The text, supported by Democratic President Joe Biden, was adopted by the House of Representatives with 217 votes in favor and 213 against, but seems doomed to failure in the Senate.
Supermajority rules in the upper house of Congress would require ten Republican senators to vote with their 50 Democratic colleagues to ban assault rifles.
This prospect is unlikely as the partisan divides are great on the subject of weapons: Friday only two Republican representatives joined their voices to those of the Democrats.
However, in 1994, Congress succeeded in passing a law banning assault rifles and certain high-capacity magazines for ten years.
It expired in 2004 and since then sales of these weapons, promoted by manufacturers as “sports rifles”, have soared. Over the past ten years, they have brought in more than a billion dollars, according to a parliamentary report.
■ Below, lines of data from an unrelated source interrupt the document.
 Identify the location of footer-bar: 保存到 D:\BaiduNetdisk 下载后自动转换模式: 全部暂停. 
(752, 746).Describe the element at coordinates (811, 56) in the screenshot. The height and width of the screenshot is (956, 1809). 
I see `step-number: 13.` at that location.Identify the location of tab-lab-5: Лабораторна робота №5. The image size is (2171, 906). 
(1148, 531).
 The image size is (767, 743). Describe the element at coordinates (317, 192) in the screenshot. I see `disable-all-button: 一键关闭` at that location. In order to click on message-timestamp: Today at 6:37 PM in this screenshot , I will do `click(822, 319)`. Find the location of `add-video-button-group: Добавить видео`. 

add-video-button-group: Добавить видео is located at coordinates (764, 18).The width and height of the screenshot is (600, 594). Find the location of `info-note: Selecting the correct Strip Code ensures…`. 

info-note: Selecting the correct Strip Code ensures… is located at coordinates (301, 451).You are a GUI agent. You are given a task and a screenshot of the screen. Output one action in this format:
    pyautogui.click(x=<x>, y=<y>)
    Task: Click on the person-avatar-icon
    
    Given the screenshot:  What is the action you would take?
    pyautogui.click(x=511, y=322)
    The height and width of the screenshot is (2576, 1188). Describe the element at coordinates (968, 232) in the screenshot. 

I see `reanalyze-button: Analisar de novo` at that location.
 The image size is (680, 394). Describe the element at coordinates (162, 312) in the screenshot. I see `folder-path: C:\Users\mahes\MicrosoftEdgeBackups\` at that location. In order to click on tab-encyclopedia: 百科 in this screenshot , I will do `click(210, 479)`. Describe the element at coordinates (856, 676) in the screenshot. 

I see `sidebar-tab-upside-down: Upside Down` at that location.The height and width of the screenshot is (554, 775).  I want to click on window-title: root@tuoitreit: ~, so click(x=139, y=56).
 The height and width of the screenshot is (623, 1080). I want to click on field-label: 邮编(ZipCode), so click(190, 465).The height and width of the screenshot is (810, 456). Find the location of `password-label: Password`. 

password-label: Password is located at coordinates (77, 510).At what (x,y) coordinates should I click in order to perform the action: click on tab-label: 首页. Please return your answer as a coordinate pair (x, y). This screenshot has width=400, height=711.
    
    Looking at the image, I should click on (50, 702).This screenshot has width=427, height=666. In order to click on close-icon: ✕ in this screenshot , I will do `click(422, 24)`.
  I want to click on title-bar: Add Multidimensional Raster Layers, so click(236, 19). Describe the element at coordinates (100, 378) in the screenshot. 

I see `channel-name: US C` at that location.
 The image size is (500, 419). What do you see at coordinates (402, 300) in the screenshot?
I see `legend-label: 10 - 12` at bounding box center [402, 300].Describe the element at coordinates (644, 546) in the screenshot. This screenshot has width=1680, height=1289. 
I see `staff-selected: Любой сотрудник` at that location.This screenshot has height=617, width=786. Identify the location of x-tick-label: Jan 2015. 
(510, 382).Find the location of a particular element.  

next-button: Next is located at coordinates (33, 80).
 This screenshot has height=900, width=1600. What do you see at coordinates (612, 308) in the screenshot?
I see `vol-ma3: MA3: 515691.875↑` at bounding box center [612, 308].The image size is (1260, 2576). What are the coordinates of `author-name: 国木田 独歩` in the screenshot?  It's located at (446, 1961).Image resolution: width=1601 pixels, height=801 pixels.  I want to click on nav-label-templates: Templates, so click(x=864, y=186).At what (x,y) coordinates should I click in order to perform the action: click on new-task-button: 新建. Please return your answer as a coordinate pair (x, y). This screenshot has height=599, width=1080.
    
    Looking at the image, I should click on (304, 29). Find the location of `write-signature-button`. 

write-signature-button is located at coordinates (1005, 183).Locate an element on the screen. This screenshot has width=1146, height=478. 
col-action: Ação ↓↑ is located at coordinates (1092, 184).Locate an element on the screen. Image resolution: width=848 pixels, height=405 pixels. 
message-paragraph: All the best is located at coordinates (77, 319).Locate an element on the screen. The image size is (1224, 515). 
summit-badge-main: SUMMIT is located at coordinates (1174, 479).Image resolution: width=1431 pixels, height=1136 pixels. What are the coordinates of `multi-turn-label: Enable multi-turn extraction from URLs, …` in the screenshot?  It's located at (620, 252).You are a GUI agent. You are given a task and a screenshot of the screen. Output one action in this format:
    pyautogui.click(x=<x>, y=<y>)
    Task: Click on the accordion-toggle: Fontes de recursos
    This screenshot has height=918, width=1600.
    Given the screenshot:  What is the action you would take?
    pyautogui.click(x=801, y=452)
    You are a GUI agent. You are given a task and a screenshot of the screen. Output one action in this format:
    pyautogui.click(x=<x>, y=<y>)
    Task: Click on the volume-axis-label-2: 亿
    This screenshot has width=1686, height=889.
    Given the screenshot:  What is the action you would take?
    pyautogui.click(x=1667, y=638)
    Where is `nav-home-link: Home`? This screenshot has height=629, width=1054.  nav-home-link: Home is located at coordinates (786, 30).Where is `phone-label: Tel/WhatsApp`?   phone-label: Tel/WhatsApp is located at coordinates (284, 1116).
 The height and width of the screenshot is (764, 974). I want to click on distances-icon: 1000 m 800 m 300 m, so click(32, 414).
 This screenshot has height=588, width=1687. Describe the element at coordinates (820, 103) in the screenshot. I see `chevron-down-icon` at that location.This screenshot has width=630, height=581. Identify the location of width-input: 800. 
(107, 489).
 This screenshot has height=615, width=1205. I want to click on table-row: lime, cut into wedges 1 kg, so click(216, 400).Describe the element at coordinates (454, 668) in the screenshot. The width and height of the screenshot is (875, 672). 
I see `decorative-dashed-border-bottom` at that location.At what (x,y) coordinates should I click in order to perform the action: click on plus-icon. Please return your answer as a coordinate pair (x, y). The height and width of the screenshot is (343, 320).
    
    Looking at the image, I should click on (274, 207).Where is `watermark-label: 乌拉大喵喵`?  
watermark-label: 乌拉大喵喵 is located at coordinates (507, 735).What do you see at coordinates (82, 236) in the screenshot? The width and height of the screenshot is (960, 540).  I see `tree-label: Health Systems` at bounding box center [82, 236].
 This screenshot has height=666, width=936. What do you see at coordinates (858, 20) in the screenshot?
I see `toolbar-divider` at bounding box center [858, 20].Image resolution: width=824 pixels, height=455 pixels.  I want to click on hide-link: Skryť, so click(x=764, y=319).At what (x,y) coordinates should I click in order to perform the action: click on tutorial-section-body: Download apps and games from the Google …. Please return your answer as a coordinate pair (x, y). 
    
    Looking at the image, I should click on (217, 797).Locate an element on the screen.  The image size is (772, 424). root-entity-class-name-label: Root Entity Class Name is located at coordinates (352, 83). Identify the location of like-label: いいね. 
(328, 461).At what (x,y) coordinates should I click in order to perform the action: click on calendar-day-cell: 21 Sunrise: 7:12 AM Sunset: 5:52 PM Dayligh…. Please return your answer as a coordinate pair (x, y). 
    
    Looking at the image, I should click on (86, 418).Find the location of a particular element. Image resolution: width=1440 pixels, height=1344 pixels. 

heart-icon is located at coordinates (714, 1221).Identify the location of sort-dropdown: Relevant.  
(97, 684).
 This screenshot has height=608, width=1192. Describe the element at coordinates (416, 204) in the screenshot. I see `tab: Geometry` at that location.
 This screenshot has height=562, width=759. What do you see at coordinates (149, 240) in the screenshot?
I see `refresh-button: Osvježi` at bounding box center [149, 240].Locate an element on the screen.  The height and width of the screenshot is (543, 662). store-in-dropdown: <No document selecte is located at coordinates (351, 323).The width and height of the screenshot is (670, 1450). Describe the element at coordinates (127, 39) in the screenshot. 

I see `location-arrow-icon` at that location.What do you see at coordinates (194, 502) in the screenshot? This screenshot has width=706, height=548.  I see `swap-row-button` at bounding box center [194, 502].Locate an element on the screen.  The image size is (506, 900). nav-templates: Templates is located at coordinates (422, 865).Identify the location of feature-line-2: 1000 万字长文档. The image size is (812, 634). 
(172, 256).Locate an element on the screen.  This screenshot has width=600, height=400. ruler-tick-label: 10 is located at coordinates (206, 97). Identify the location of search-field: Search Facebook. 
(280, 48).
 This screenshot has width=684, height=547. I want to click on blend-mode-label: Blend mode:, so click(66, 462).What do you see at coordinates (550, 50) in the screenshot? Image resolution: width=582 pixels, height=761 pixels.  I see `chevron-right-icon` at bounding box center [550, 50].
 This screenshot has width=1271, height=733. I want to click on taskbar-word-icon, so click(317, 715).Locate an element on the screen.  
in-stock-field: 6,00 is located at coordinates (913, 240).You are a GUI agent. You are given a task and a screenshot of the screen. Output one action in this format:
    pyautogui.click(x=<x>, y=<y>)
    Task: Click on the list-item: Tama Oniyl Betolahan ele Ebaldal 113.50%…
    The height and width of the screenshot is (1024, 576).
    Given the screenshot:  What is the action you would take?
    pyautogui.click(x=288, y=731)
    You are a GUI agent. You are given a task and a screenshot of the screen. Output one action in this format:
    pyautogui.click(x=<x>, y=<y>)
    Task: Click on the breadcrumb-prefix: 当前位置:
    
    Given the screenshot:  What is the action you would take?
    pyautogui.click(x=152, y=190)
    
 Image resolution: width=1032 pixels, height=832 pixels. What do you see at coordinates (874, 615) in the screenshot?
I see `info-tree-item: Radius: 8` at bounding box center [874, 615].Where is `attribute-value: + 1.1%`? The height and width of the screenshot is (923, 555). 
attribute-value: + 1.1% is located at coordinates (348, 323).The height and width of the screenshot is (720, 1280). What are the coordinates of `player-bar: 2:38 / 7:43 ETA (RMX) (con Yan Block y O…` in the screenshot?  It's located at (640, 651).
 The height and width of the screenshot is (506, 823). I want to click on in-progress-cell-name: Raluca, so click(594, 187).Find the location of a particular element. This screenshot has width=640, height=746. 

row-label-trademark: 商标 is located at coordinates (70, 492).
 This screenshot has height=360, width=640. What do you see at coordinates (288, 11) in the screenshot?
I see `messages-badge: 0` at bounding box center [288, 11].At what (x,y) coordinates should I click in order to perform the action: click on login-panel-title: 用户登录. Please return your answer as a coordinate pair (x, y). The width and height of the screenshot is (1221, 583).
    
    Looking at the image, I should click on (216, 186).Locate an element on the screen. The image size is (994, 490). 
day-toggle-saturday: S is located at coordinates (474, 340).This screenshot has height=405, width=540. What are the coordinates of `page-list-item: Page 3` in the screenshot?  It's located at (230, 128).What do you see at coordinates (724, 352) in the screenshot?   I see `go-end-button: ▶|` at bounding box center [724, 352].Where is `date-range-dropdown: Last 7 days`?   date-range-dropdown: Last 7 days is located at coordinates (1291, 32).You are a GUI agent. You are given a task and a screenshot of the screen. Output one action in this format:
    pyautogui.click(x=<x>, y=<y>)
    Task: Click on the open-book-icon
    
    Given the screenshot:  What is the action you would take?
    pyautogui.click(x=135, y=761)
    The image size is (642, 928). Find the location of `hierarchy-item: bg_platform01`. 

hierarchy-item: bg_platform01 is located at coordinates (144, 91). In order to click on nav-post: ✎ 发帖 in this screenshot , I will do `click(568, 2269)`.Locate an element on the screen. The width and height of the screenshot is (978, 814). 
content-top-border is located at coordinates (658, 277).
Massacres committed with AR-15 rifles at a Texas school (21 dead), a supermarket frequented by African-Americans (10 dead) and a National Day parade (7 dead) have recently renewed calls for ban them.
After the bloodbath in the Uvalde school, Joe Biden had implored Congress to, at a minimum, raise the legal age to be able to buy them to 21.
On Friday, the White House reiterated its support for a measure that would “save lives”.
So far, Republicans are united against this measure, which they perceive as a violation of the second amendment to the Constitution on the right to bear arms.